Activity:
The answer should be an exact copy of the lines from the line with "Show open Safari tabs" through the last line of the entries, and no other lines.

§

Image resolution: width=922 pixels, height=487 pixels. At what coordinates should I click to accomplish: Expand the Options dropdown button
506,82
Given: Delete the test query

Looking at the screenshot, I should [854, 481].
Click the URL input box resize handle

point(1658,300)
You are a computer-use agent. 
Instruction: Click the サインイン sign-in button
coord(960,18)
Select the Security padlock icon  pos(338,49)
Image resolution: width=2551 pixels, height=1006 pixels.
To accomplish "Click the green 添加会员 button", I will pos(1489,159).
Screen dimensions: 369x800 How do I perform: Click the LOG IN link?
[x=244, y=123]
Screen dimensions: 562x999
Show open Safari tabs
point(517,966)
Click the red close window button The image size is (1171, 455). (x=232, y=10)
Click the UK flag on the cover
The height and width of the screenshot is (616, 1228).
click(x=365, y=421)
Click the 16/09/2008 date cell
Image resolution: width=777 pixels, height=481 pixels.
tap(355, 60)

§

Exercise result:
Show open Safari tabs
point(517,966)
Click the red close window button The image size is (1171, 455). (x=232, y=10)
Click the UK flag on the cover
The height and width of the screenshot is (616, 1228).
click(x=365, y=421)
Click the 16/09/2008 date cell
Image resolution: width=777 pixels, height=481 pixels.
tap(355, 60)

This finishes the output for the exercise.